Remember how Socrates died? That was an herbal brew.
Also, before the development of modern anesthesia, physicians would sometimes rely on herbs like poppy (opium) and mandrake to render their patients unconscious for surgery. While this was certainly preferable to brute force, consciousness-altering herbs are notoriously dangerous, and it can apparently be difficult to strike a balance between inadequate anesthesia and death.
And, lest we think herbs are devoid of side effects, some people and animals have died or been maimed with the use of herbs. The numbers are likely not nearly what they are for conventional drugs. However, to say that herbs are harmless is to overlook their complexity and very real medicinal power. They need to be used as responsibly as any drug.
Conventional medications can certainly be potent, and they have their place. But in many of the patients I see, it happens that alternative modalities work BETTER than conventional drugs. Sometimes this is because the alternative treatment is stronger. Usually, though, it’s more the case that the action needed by a particular patient just isn’t available in the drug categories to which allopathic medicine is limited.
I have several patients who, like my own dog, HAVE been on conventional drugs for chronic pain, but it turns out that they find more relief with alternative modalities.
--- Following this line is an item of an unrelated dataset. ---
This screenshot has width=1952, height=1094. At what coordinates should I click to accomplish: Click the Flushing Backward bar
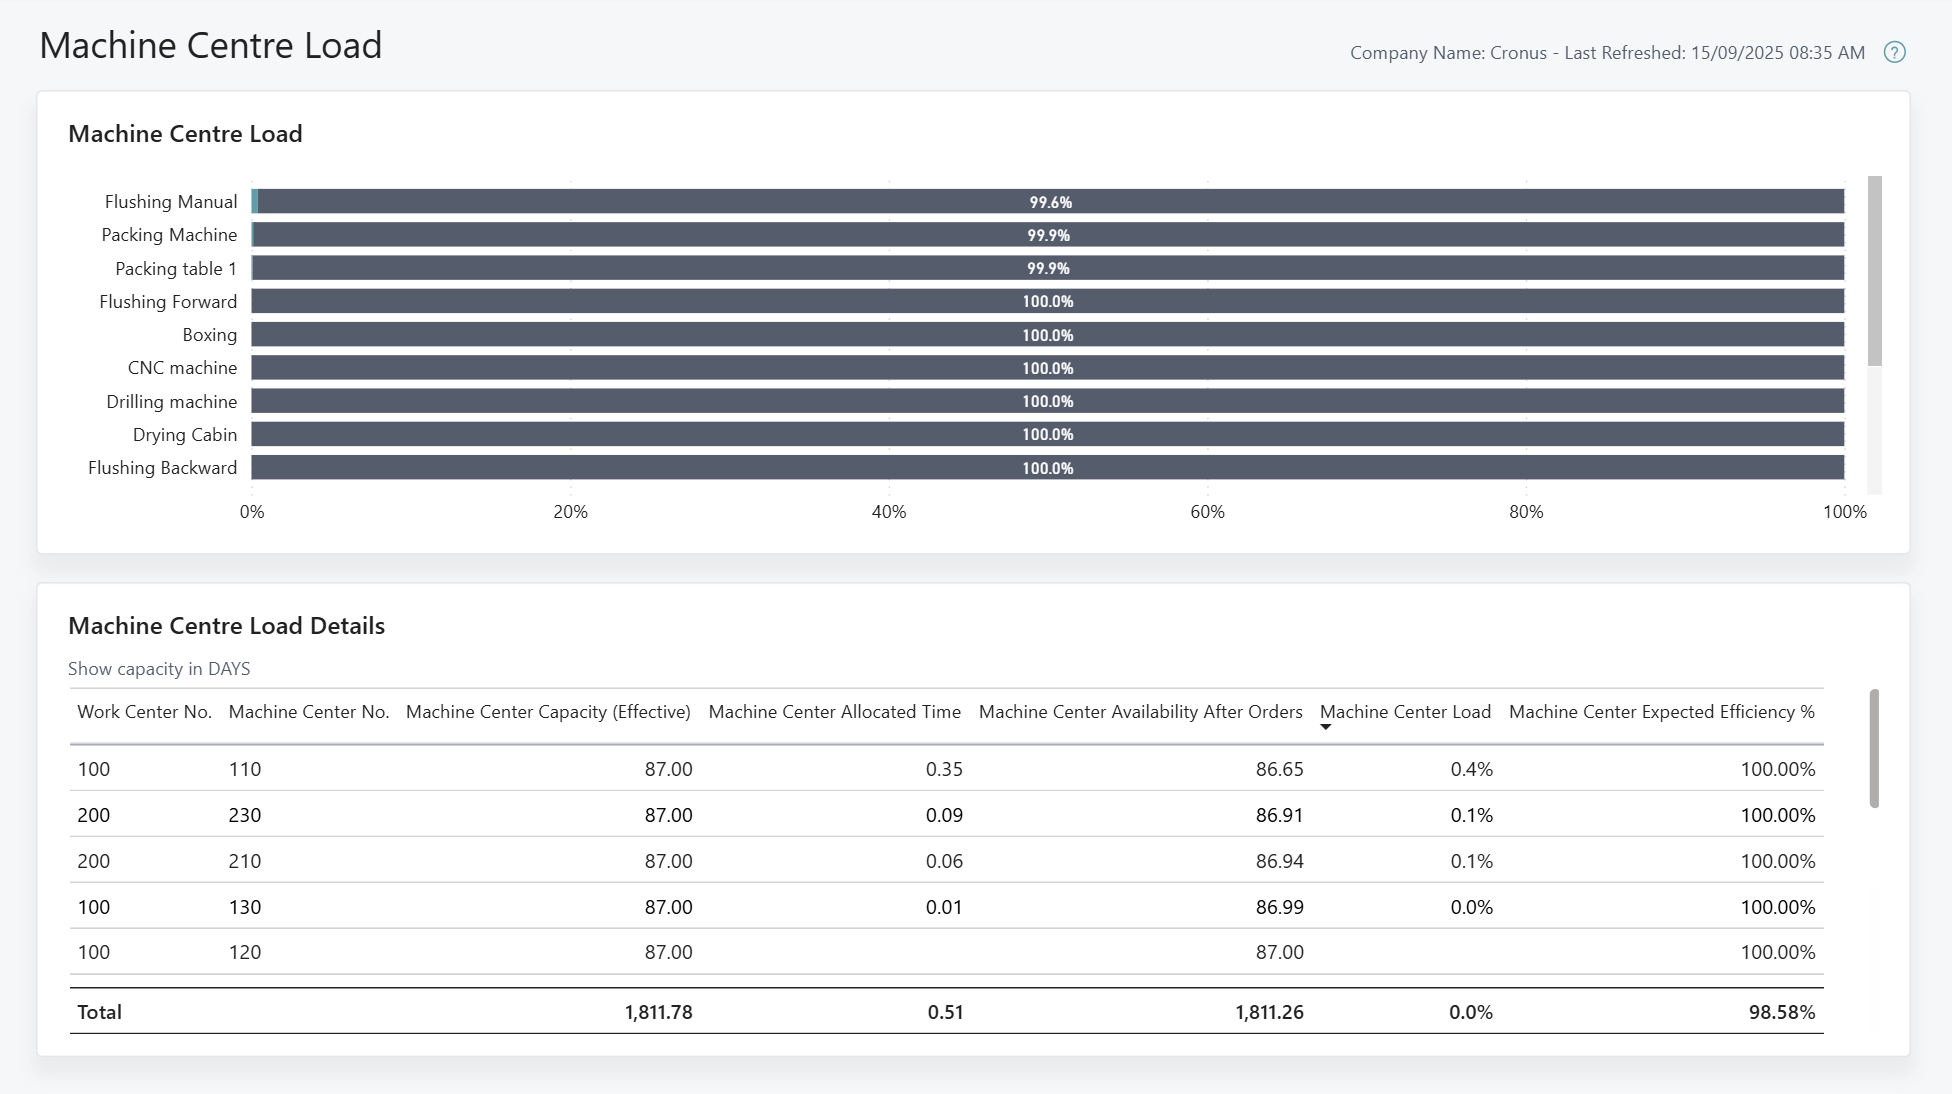point(1048,468)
This is often the case with chronic immune dysfunction as well, such as allergies, recurrent infections, and autoimmune diseases. Whereas conventional medicine is typically limited to potent immunosuppressive drugs, the immune-modulating effects of certain foods, herbs, and supplements are typically far more nuanced, and as a result can sometimes be far more effective.
That was certainly true for Tootsie, pictured below. After struggling for nearly a year with conventional medications to try to control an autoimmune disease that affected her face, she switched to herbs and has been able to keep disease flares to a bare minimum. Looking at her now, you wouldn’t even know anything is wrong.
Holistic/integrative modalities have good reason to be widely considered more gentle, slower, and more subtle in their actions than many conventional drugs. Often, this is the case. But to think of themonly in these terms is inaccurate. Really, holistic modalities are just different than conventional treatments.
If we can be a bit more open-minded about them, and think of them more as additional tools coming from a different perspective, we can be better prepared to seek out the help our pets need when problems arise.